§ **Problem description**: Before writing anything, find the line that contains "This screenshot has height=694, width=1438.", then retype the entries below exactly from their first line through that one, without pictures.

Dataset records:
.....

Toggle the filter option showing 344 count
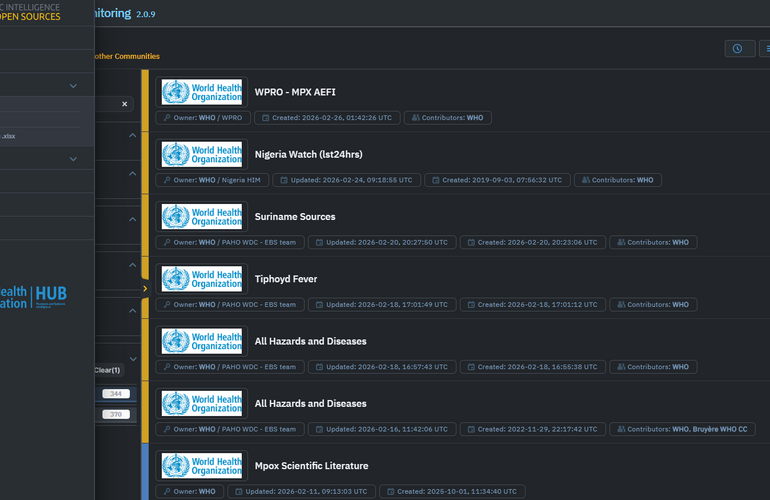The image size is (770, 500). pyautogui.click(x=115, y=394)
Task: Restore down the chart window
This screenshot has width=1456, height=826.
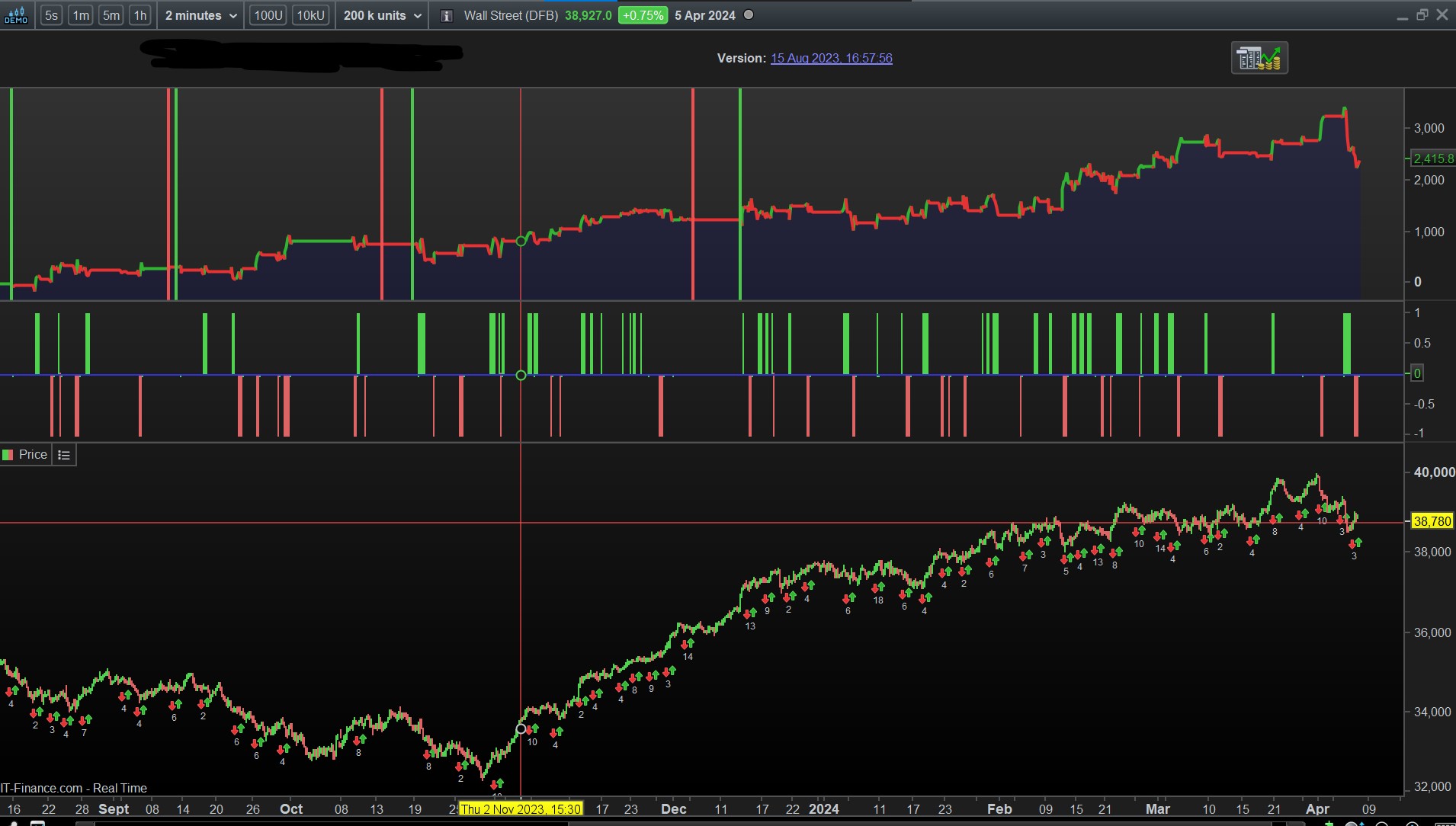Action: [x=1422, y=15]
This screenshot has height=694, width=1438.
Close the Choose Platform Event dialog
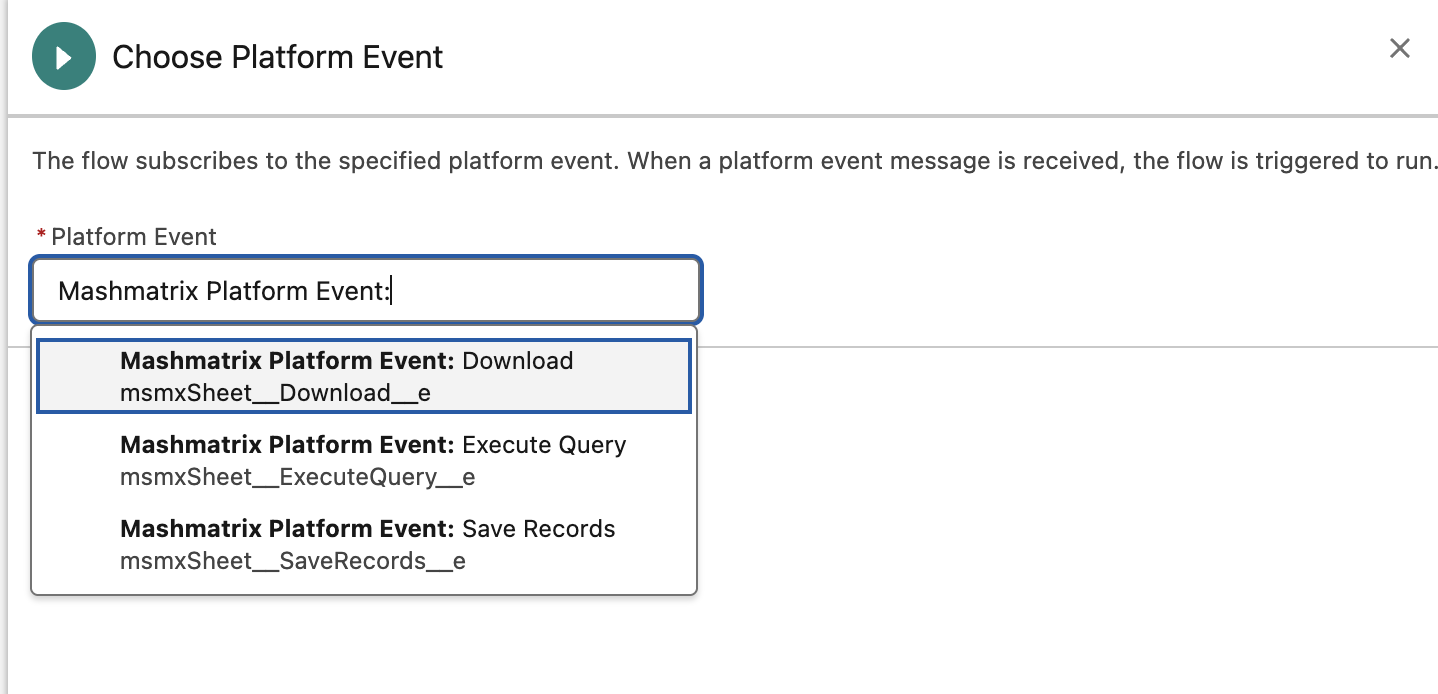(1399, 48)
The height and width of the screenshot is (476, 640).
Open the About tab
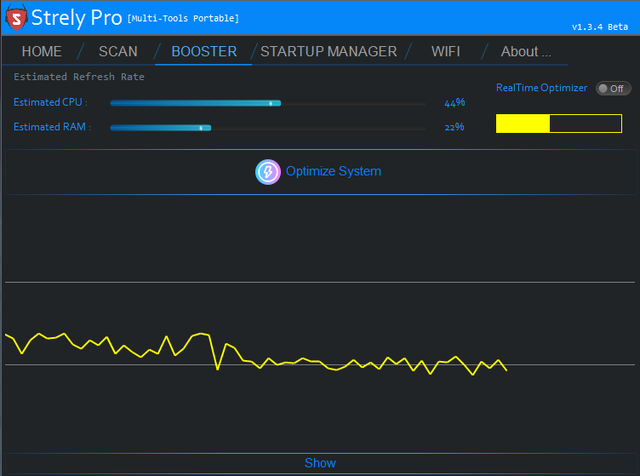coord(526,51)
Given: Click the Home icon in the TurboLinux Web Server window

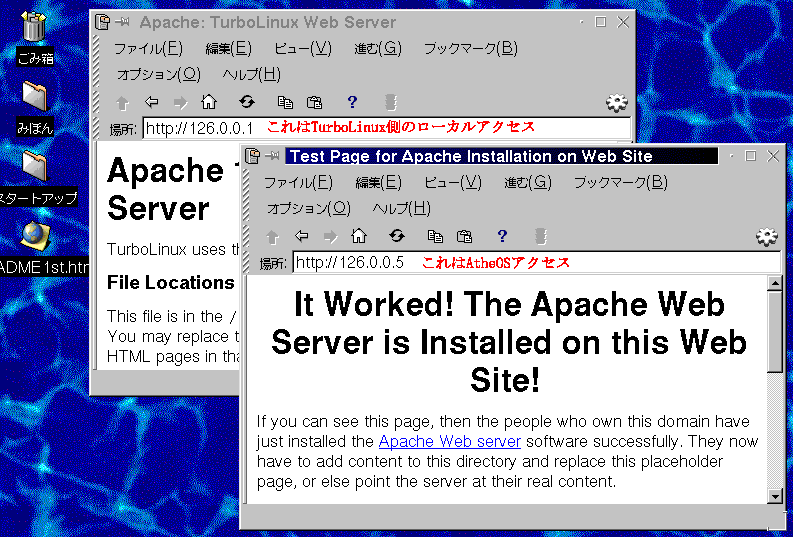Looking at the screenshot, I should [x=209, y=101].
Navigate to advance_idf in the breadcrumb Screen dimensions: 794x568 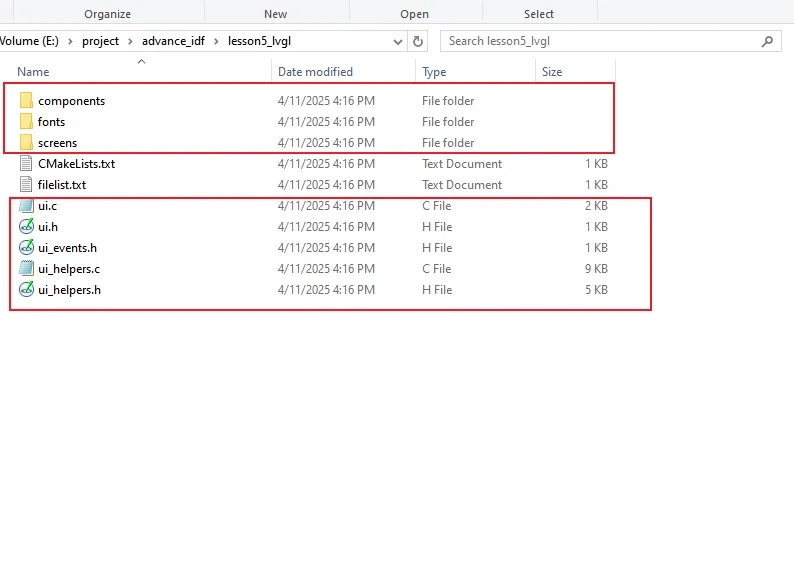173,41
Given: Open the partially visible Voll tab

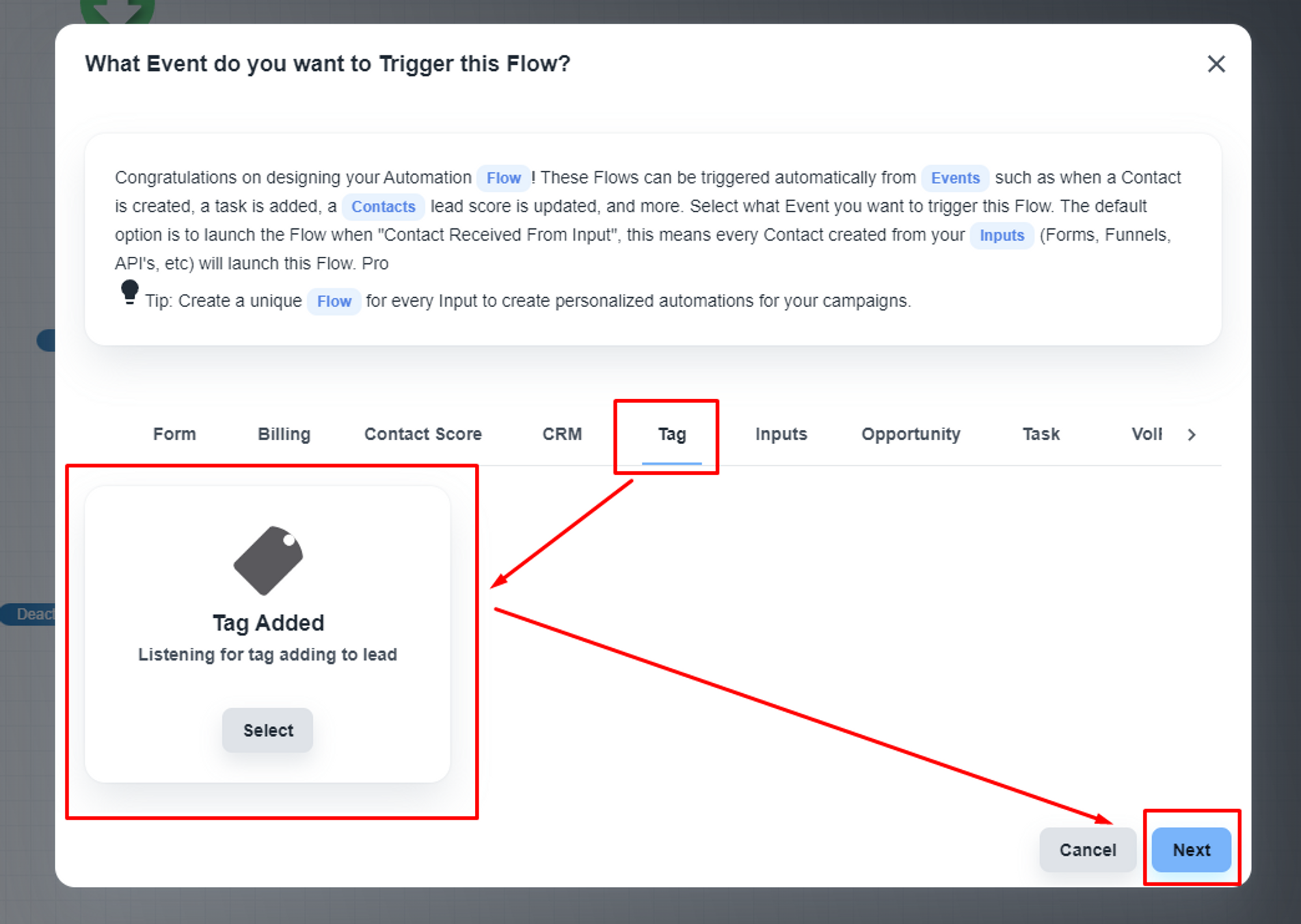Looking at the screenshot, I should coord(1146,434).
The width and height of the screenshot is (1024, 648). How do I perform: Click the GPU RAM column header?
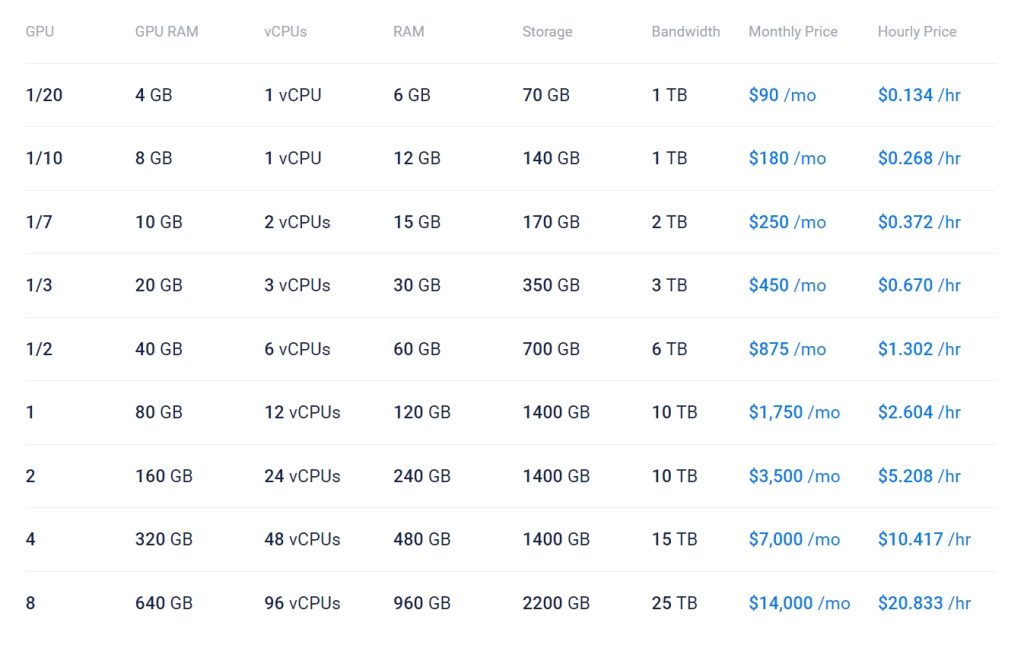(x=166, y=32)
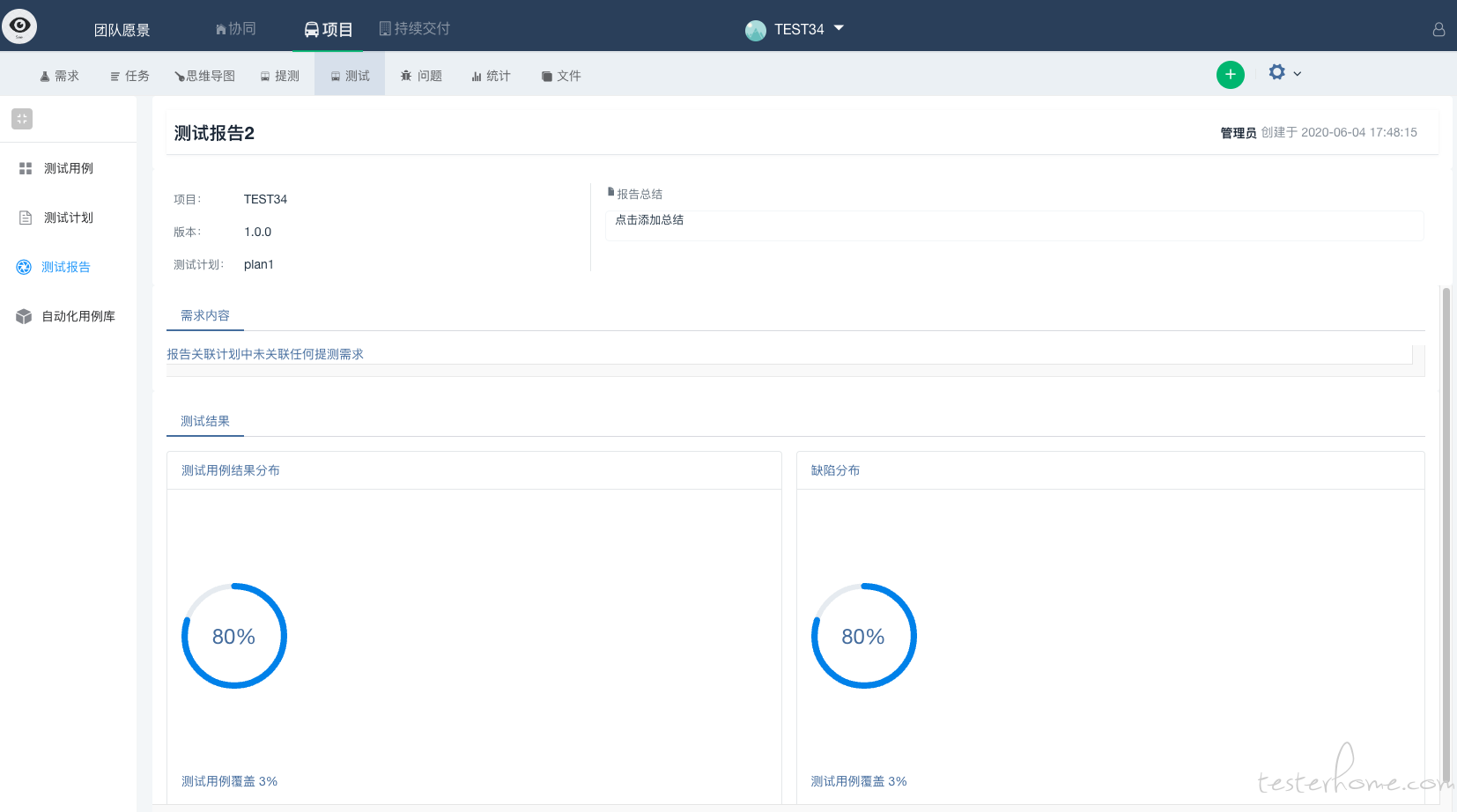Open the user profile icon
This screenshot has height=812, width=1457.
[1439, 29]
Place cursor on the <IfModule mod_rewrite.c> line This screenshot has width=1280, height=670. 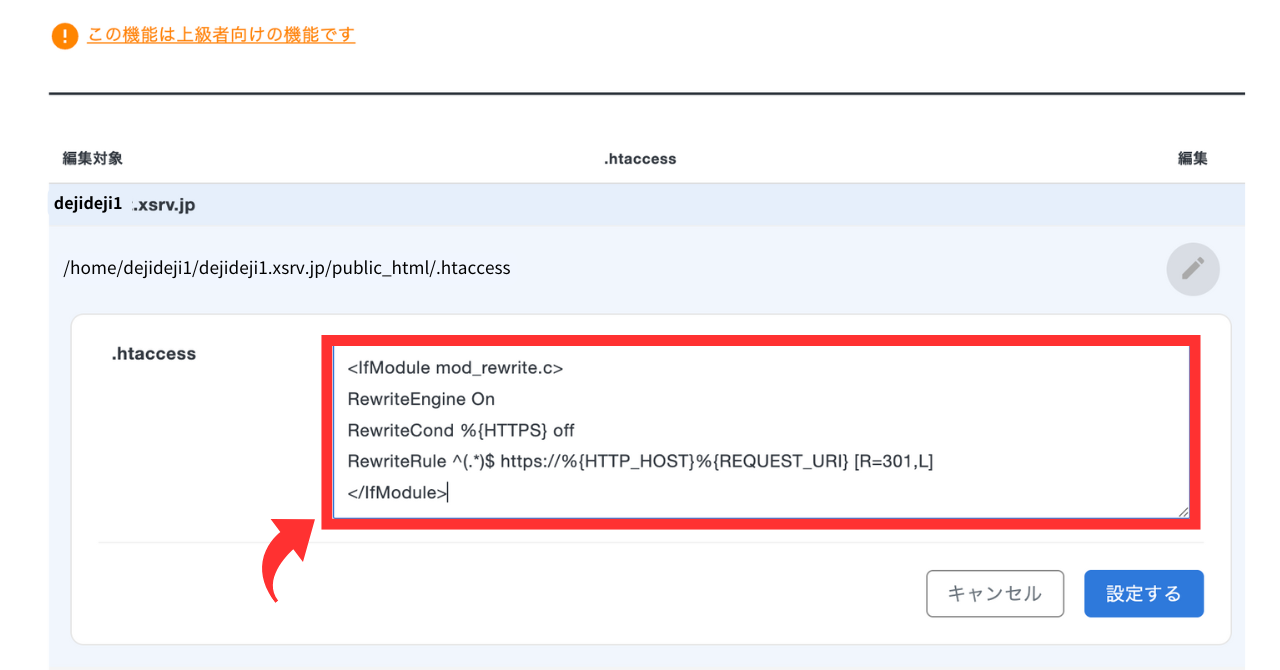click(455, 368)
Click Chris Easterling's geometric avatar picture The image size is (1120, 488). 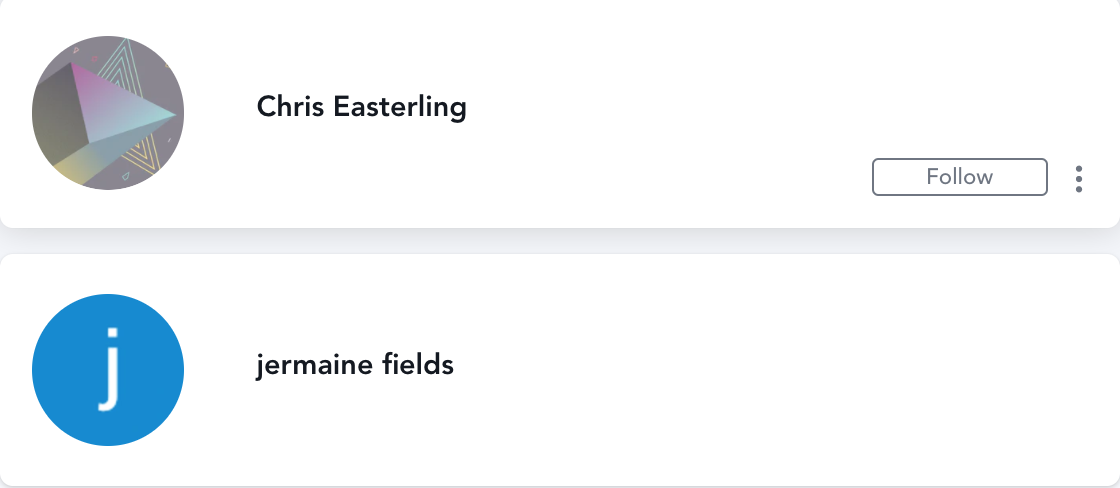coord(108,113)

.....

§ **Problem solution**:
Toggle the filter option showing 344 count
The image size is (770, 500). pyautogui.click(x=115, y=394)
Task: Restore down the chart window
This screenshot has width=1456, height=826.
Action: [x=1422, y=15]
This screenshot has height=694, width=1438.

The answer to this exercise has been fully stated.